======== Exercise material

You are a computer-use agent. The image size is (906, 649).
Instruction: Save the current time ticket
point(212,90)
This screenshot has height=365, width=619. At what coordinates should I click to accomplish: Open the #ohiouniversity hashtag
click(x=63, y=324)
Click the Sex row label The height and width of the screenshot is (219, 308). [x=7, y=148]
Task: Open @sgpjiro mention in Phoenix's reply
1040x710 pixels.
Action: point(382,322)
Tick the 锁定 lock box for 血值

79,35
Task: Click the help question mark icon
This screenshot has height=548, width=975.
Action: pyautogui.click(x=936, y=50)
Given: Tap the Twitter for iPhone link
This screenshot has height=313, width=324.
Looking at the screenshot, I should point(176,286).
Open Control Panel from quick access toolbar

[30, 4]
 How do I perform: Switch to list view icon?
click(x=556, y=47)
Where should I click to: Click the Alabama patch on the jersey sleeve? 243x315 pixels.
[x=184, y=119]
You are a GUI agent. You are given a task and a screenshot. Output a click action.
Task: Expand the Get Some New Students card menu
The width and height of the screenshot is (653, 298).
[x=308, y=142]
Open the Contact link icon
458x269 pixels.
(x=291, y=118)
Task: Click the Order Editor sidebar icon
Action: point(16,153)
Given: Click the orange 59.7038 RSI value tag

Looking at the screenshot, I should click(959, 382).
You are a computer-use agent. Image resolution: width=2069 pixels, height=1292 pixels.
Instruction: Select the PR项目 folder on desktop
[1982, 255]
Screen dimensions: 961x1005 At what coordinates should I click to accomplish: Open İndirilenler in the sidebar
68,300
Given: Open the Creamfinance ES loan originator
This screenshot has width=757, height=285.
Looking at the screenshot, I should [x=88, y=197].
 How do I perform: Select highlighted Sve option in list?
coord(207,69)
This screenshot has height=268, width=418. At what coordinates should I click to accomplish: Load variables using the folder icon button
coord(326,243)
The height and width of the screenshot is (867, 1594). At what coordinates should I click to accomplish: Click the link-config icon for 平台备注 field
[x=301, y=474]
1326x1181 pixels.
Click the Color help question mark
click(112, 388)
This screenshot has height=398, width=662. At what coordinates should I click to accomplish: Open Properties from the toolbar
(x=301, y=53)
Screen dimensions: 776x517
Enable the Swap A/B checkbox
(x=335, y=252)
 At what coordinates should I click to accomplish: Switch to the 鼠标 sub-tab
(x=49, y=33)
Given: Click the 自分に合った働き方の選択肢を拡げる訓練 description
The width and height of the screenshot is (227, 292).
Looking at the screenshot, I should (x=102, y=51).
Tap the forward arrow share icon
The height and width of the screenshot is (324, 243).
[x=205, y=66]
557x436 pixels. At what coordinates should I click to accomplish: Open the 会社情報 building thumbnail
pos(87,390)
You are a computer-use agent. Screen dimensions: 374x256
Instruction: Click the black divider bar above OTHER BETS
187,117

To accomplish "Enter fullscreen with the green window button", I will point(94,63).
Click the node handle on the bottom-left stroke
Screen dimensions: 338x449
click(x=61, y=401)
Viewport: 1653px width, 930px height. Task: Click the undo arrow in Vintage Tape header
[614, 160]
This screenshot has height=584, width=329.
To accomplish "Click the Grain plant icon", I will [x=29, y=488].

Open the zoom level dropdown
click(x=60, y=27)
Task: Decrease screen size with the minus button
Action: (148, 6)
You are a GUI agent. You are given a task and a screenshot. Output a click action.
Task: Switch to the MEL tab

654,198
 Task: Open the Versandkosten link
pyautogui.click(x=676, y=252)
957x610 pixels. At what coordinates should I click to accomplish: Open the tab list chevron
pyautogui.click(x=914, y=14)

================

■ Exercise prompt ■
Copy the items from the line with "How do I perform: Switch to list view icon?" down to the line with "[x=184, y=119]", replacing "list view" with "grid view" and keeping everything else the same.

■ The output ■
 How do I perform: Switch to grid view icon?
click(x=556, y=47)
Where should I click to: Click the Alabama patch on the jersey sleeve? 243x315 pixels.
[x=184, y=119]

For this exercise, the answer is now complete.